Il Presidente del Consiglio, Mario Draghi, ha avuto oggi pomeriggio una conversazione telefonica con il Presidente della Federazione Russa, Vladimir Putin.
Il colloquio si è incentrato sugli sviluppi della situazione in Ucraina e sugli sforzi per trovare una soluzione condivisa alla crisi alimentare in atto e alle sue gravi ripercussioni sui Paesi più poveri del mondo.

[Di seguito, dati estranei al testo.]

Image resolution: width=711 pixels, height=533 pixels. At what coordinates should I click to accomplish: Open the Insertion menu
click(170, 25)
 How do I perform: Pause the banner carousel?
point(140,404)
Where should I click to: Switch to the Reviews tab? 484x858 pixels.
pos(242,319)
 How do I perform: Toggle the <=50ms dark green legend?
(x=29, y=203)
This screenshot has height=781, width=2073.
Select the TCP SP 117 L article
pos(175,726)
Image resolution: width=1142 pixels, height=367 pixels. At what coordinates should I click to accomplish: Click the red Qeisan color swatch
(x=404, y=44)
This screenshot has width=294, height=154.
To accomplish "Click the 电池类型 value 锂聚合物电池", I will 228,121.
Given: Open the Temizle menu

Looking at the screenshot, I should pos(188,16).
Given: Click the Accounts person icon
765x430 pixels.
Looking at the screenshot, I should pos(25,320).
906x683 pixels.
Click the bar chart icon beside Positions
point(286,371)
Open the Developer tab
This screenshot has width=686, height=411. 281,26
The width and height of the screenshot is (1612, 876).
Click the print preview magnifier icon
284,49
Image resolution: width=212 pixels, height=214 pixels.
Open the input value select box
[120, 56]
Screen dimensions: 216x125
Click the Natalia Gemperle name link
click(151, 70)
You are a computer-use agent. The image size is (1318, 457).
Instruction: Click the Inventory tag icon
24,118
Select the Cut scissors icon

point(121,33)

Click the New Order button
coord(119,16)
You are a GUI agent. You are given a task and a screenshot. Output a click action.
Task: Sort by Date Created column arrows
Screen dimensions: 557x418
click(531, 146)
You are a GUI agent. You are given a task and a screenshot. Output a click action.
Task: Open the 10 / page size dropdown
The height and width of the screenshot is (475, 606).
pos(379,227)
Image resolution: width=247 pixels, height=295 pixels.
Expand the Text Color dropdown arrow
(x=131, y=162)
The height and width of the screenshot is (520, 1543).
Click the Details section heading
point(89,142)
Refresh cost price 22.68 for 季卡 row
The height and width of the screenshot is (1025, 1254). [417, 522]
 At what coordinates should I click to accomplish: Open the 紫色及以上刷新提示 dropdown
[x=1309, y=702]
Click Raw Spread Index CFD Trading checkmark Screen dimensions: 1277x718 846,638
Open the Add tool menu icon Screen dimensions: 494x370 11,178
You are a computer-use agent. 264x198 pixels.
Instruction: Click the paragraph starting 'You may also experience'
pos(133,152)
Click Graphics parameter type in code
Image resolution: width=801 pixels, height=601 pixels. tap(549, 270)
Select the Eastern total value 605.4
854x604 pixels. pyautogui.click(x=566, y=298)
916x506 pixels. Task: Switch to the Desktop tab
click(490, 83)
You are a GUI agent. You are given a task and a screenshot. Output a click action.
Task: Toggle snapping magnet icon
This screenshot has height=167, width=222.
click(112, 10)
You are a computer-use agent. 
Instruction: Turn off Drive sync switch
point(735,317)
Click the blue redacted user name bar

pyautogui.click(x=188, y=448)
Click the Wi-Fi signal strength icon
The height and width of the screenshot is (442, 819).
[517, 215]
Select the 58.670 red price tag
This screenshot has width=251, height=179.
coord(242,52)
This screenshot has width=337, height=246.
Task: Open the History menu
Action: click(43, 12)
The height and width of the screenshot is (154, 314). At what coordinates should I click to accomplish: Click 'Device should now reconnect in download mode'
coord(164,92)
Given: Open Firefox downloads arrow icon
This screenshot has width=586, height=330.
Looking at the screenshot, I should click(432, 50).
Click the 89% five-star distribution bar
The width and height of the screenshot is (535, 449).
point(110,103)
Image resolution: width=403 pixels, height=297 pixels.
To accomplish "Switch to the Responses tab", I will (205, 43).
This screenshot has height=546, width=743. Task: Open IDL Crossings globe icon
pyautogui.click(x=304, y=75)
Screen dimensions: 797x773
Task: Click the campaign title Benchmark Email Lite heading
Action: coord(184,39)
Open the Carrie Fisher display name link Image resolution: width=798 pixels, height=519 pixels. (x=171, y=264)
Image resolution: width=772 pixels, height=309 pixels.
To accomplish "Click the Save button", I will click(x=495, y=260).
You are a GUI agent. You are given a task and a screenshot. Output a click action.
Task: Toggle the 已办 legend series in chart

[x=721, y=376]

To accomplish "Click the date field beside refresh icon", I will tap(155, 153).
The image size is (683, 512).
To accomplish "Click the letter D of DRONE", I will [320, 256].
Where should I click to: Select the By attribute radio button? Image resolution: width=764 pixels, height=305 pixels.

Sulla telefonata con il presidente russo Vladimir Putin, Draghi ha puntualizzato “Se ho visto degli spiragli per la pace? La risposta è no”. Ha poi spiegato: “Attenzione, è un tentativo che mi sono sentito di fare, senza alcuna certezza che possa andare a buon termine, ma potrebbe finire nel nulla”.
Mario Draghi ha annunciato che al prossimo Consiglio europeo di lunedì informerà gli alleati Ue del colloquio avuto con Putin sulla crisi del grano. Del tentativo di sbloccare i depositi di grano che giacciono nei porti ucraini “ne parlerò al Consiglio straordinario europeo, non è esattamente su questo del summit ma credo farò una breve informativa. La gravità della situazione ci impone di rischiare e provare cose che possono anche non riuscire – rimarca Draghi – proverò dunque a telefonare a Zelensky e vedrò se c’è una corrispondente disponibilità. Credo che da parte di tutti ci sia la consapevolezza della posta in gioco, ovvero la vita di milioni e milioni di persone”.
Il Presidente russo ha rassicurato inoltre Draghi sul fatto che verranno mantenute le forniture di gas.